Top of RECORDS SUPPLIED
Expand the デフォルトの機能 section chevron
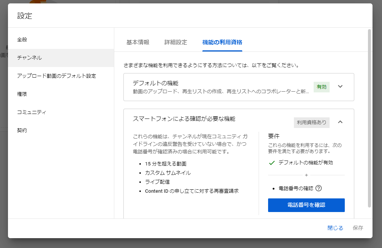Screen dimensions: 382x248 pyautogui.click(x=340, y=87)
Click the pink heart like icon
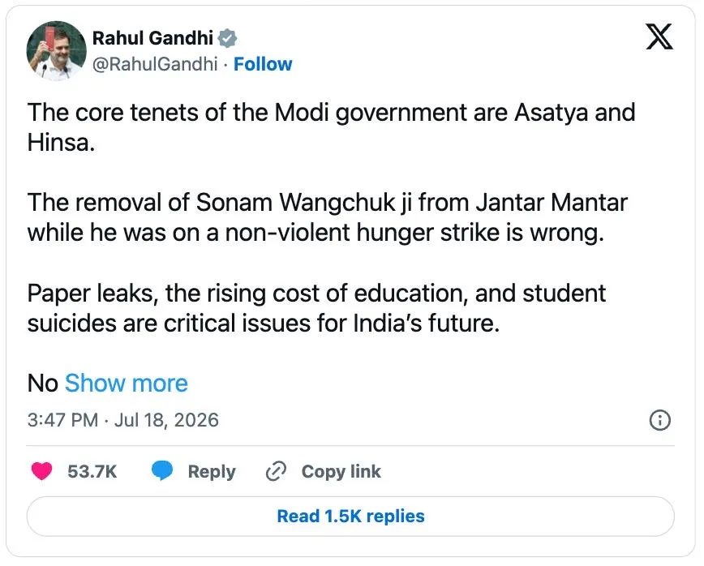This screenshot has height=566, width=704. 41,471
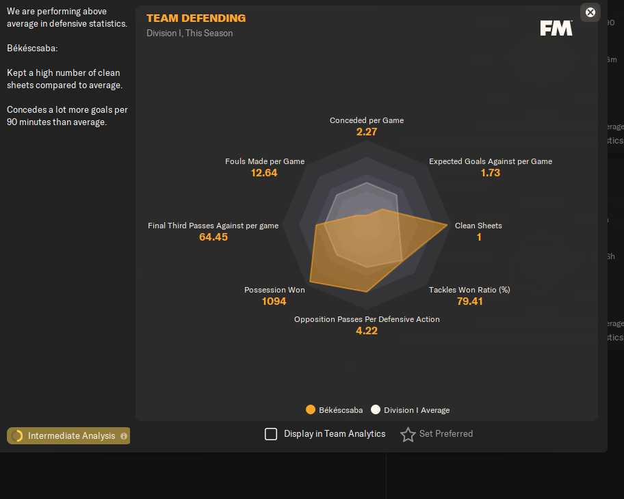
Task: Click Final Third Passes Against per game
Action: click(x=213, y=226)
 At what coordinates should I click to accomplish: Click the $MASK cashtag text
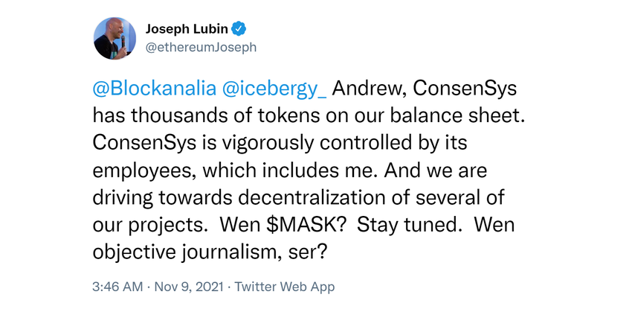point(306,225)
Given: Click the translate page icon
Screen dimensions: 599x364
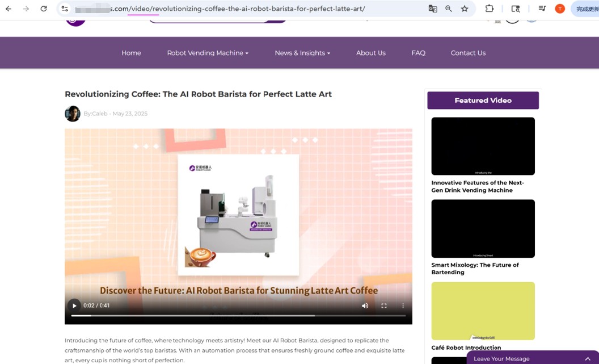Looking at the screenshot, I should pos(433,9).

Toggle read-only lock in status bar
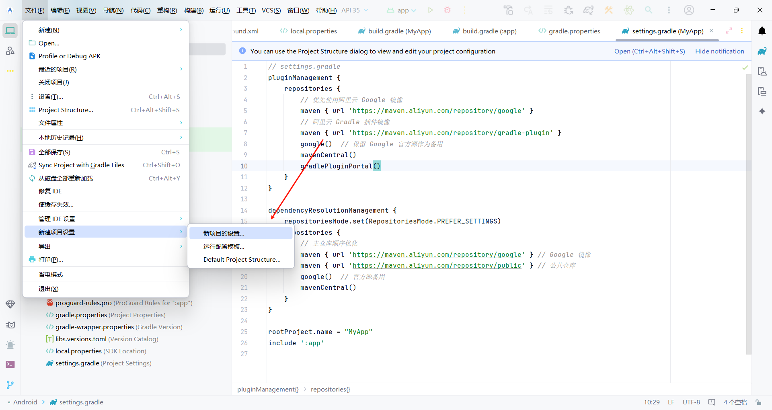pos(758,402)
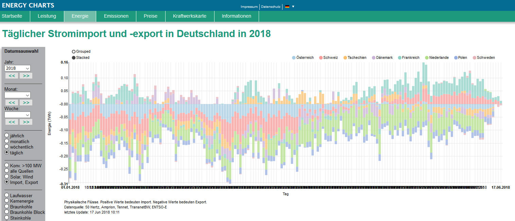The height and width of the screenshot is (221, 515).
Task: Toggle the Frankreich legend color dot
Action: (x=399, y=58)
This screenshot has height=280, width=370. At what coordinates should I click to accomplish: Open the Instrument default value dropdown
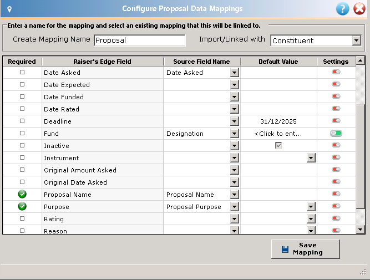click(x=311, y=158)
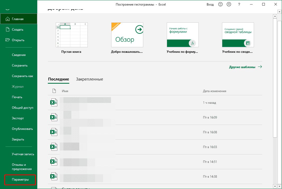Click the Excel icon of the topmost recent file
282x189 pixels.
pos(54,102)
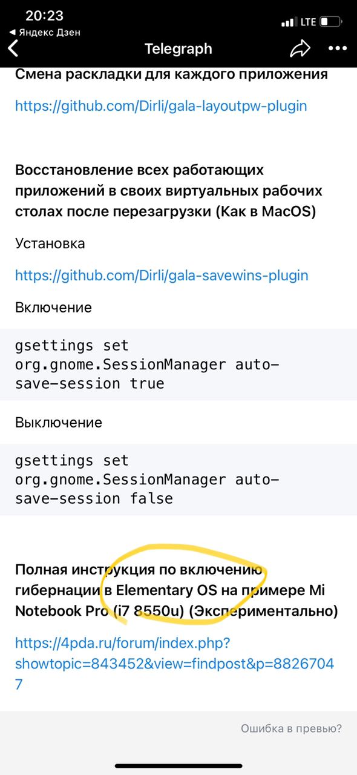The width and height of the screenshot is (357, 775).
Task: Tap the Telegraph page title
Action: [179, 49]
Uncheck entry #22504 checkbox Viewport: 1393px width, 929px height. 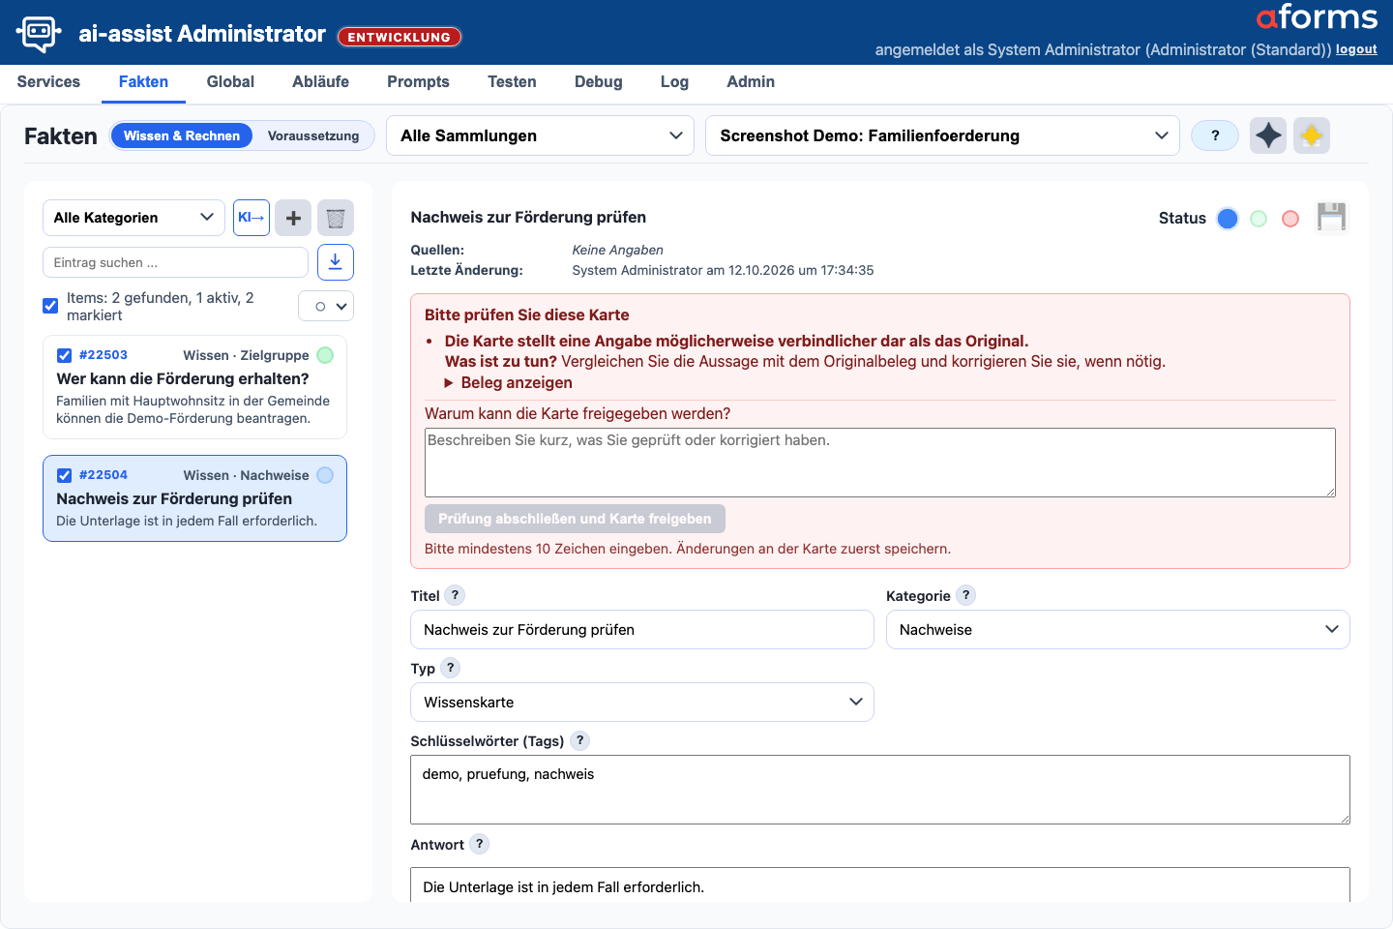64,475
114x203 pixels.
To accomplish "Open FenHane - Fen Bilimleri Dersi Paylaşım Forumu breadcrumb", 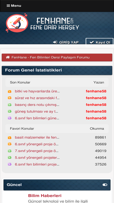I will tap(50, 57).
Bottom of RECORDS SUPPLIED
PROBLEM TO SOLVE
Beginning with the first entry above, reproduce every line verbatim until the line with "Given: Click the translate page icon", which is included too; omit pictures.

ANSWER TO THE PROBLEM
Expand the デフォルトの機能 section chevron
Screen dimensions: 382x248 pyautogui.click(x=340, y=87)
Click the pink heart like icon
This screenshot has height=566, width=704. 41,471
Task: Click Final Third Passes Against per game
Action: click(x=213, y=226)
 At what coordinates should I click to accomplish: Click the $MASK cashtag text
point(306,225)
Given: Click the translate page icon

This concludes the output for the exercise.